Istruzioni:
1. Nel brano su novembre, che cosa si rischiava seminando con la terra troppo umida?
2. Riassumi il brano su novembre in due frasi.
3. Prosegui il brano su novembre a partire dall'ultima frase.

Brano:
◆ ◆ ◆

N o v e m b r e
Iª parte
- Antèlami – Novembre – Duomo di Parma
In alto il segno del sagittario. In basso l’uomo raccoglie gli ultimi frutti del proprio lavoro.
Però guarda lontano: verso nuovi raccolti o verso la meta finale dell’esistenza?
Immaginiamo di compiere un viaggio nel passato e di seguire l’anno solare. In molti paesi del mondo antico l’inizio dell’anno non coincideva con quello attuale, primo giorno di Gennaio. Si seguiva istintivamente il ciclo della natura. E a Novembre la natura, che ha dato tutto ciò che poteva come frutti degli alberi e del suolo, si prende un periodo di riposo. In pratica un periodo di incubazione. Poi ci sarà il periodo della nascita (Primavera), quello della esplosione della vitalità (Estate), per concludersi con la fase della piena maturità (Autunno). Per questo un tempo Novembre diventava anche il mese dei bilanci, dei conti col padrone, della programmazione per l’anno futuro.
Mâr mòs e munt a-scûr, - l’è Nuvèmbre d’ sicûr.
(Mare agitato e monti coperti di nuvole, certamente è Novembre).
Il lavoro dei campi a questo punto doveva essere concluso: finita la semina, terminati i raccolti, organizzati i lavori di predisposizione per la primavera. Ma l’attenzione si fissava prevalentemente sulla semina, perché da essa dipendeva il cibo per tutto l’anno. E non era positivo aspettare a farlo a Novembre iniziato:
Chi ch’a smêna a San Martîn - al gh’ha la sperânsa di purîn.
[Chi semina a San Martino - ha la speranza dei poveretti].
Difficilmente costui poteva realizzare un buon raccolto! Normalmente con Novembre iniziava il periodo delle piogge o delle prime nevicate, e seminare con la terra troppo umida c’era il pericolo che il seme marcisse invece di germogliare.
Nel territorio che ci riguarda Novembre significava pioggia, nebbia, abiti madidi, vecchie giacche e pastrani ripescati per l’occasione, magari fermati con spago al posto dei bottoni. Significava cavàgn da portarsi dietro come zavorra, ma anche come compagni di viaggio cui confidare, segretamente, i pensieri. Servivano, comunque, a raccogliere le ultime castagne, quelle sfuggite alla raccolta ufficiale (a pièt) e occultate sotto lo strato di fogliame e ricci, già girato e rigirato con la raspîna, pestato e saccheggiato.
Per quelli che, come noi, conducevano l’esistenza abbarbicati a metà strada tra la pianura e l’alto Appennino, Novembre significava anche essiccatoi in funzione, odore acre di fumo schiacciato a terra dalla troppa umidità, silenzi che stordivano, interrotti di tanto in tanto da uno sporadico latrato o dalla voce, ovattata dalla nebbia, di chi sollecitava le mucche a trainare a casa gli ultimi carichi di legna per l’inverno.

◆ ◆ ◆

Dati forniti:
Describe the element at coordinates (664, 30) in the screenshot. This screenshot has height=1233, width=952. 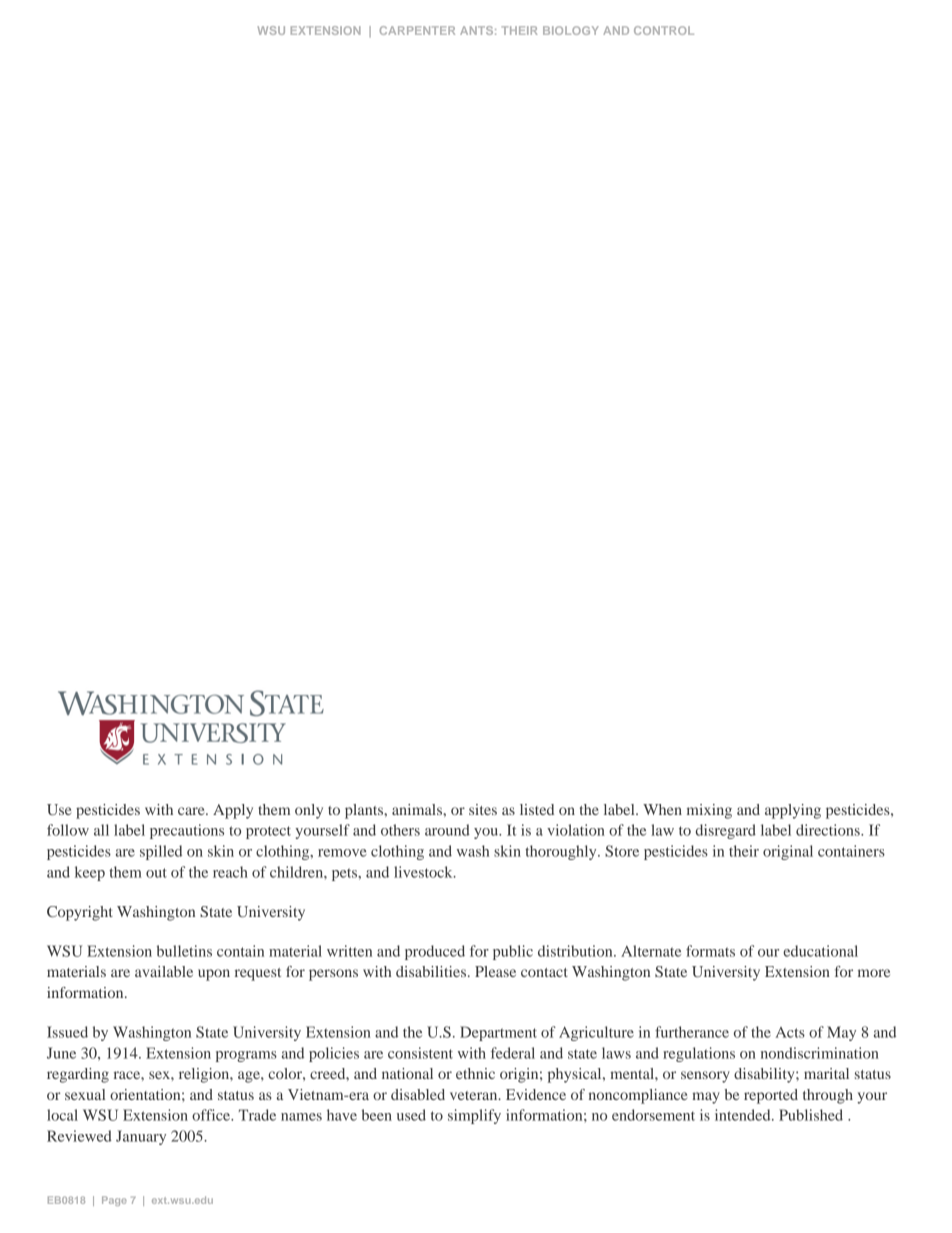
I see `CONTROL` at that location.
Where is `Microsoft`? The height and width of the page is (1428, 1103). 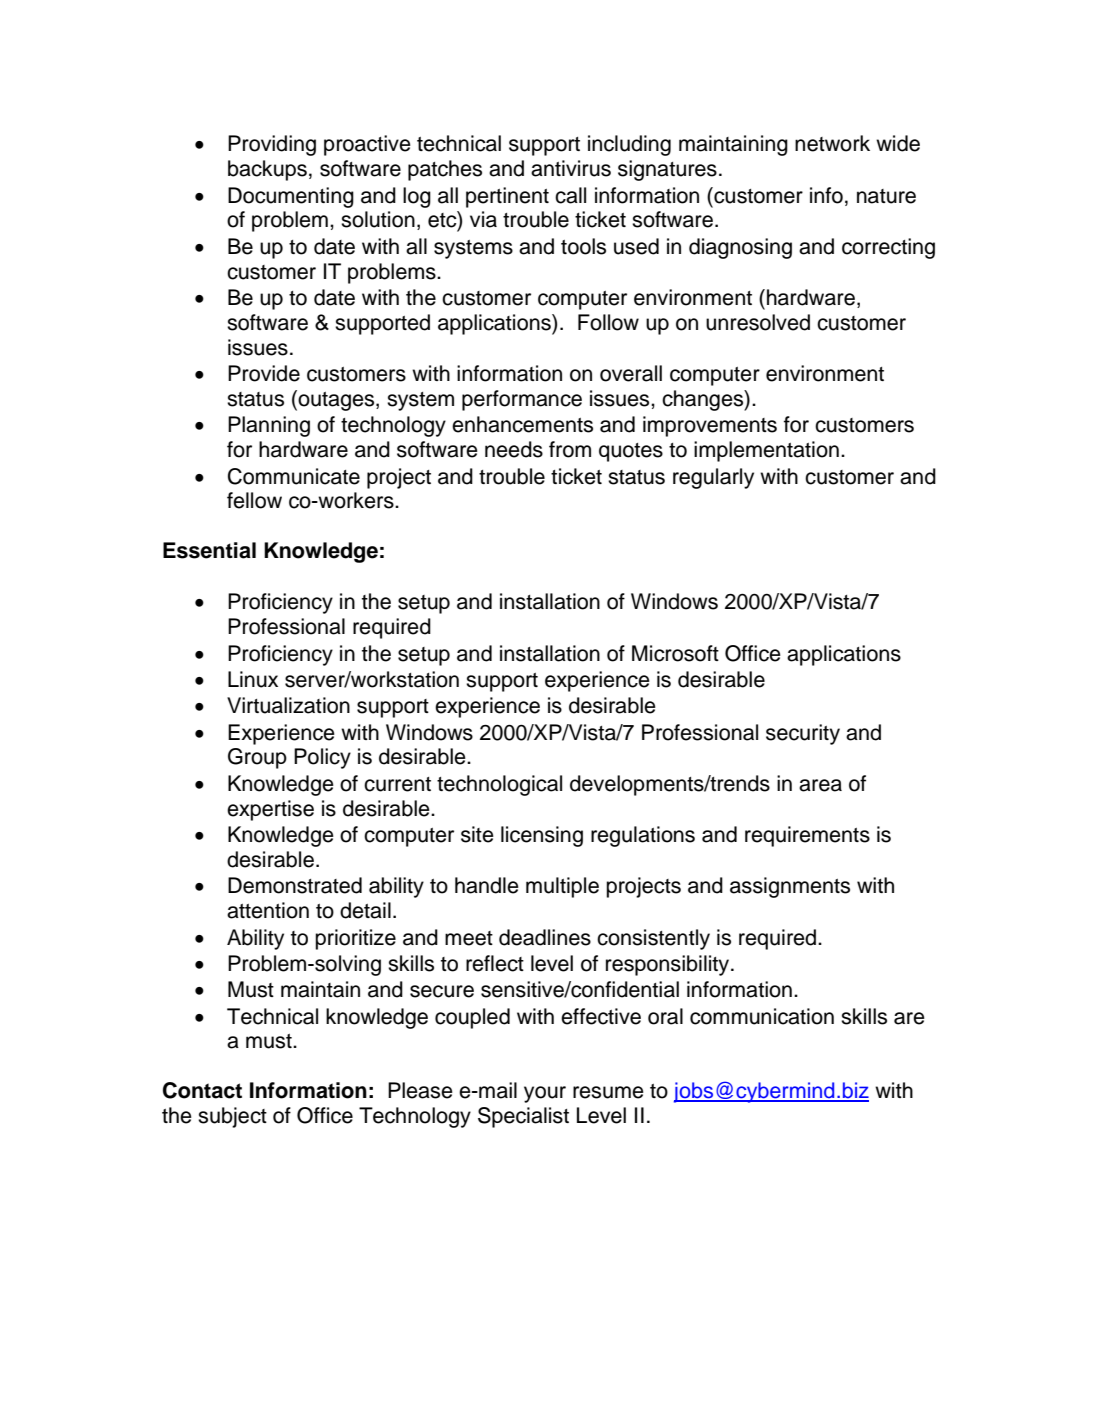 Microsoft is located at coordinates (675, 653).
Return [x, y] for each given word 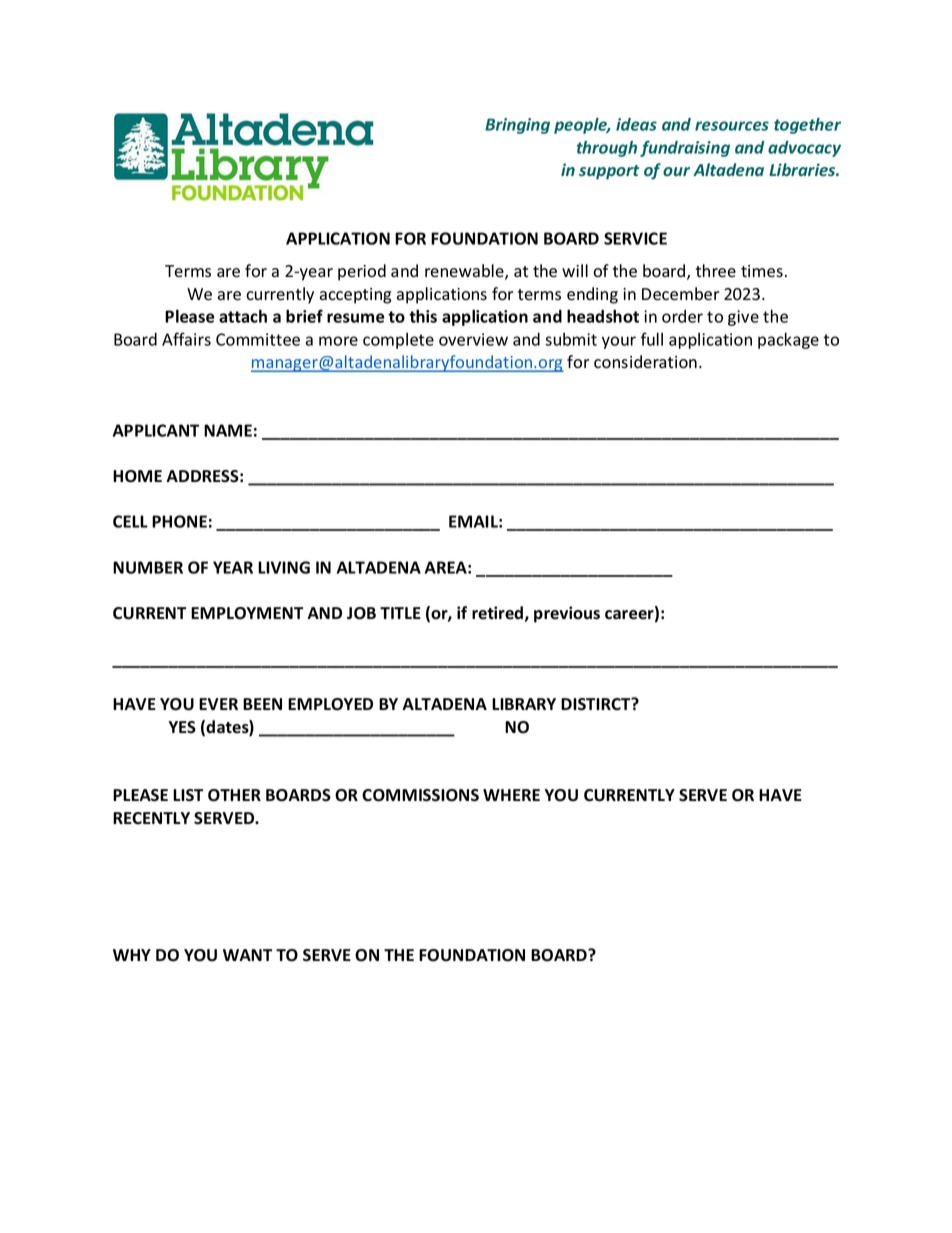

◆ ◆ ◆

Risposte finali:
1. Si rischiava che il seme marcisse invece di germogliare.

2. Seguendo il ciclo della natura, un tempo novembre era il mese in cui la terra riposava dopo aver dato i suoi frutti, e per questo anche il mese dei bilanci, dei conti col padrone e della programmazione per l'anno futuro. A quel punto il lavoro dei campi doveva essere concluso, perché seminare a novembre iniziato era rischioso, e nella zona descritta il mese portava pioggia, nebbia, la raccolta delle ultime castagne ed essiccatoi in funzione.

3.
E, a completare il quadro, si scorgevano furtive, nelle borgate, le sagome di persone intente ad ardušîr a ca’ quanto poteva tornare utile lungo l’inverno, si trattasse pure di legna da mettere a coperto o di tronchi da lavorare e trasformare in utensili durante le noiose giornate invernali.
Il Metato e le castagne
Il Metato di Salsèdolo – Costruito da Lepido Rabotti nel 1938, ha cessato di funzionare prima del 1960.
Durante la guerra fu utilizzato per circa un mese come cucina da un distaccamento di partigiani. (Arch. SR)
Chi attraversa oggi i nostri castagneti incolti si domanderà a cosa servivano quelle costruzioni semplici, rustiche, prive di ogni conforto, sparpagliate qua e là, e ora in completo abbandono. Troppo anguste per poterle abitare, buie per mancanza di finestre adeguate, prive di qualsiasi accorgimento che favorisse una esistenza normale, un minimo di civiltà per la famiglia. In effetti quelle costruzioni avevano una loro funzione specifica che si realizzava una volta all’anno, in autunno: seccare le castagne.
La loro struttura era di una semplicità estrema: quattro pareti, un tetto a due spioventi e, il più delle volte, realizzato con le piàgne, un basamento di grossi lastroni o semplicemente in terra battuta, e sopra un piano costruito con il graticcio, idoneo a lasciar passare il calore. A seconda dei luoghi e del materiale disponibile il piano poteva essere fatto con listelli di legno [astici], con bastoni belli diritti, o canne [cannucci]. Per accedere al piano vi era un’angusta porticina. Su quello strato venivano stese, giorno dopo giorno, canestro dopo canestro, le castagne raccolte. Intanto sotto, al centro della stanza, si faceva ardere a fuoco lento una pira di schiappe disposte a piramide, in verticale. Per farle durare di più e mantenere costante il calore si ricopriva la pira con la pula prodotta l’anno precedente sgusciando le castagne secche. Questo accorgimento permetteva di soffocare la fiamma ma non la brace, e alle stelle di ardere lentamente e durare più a lungo.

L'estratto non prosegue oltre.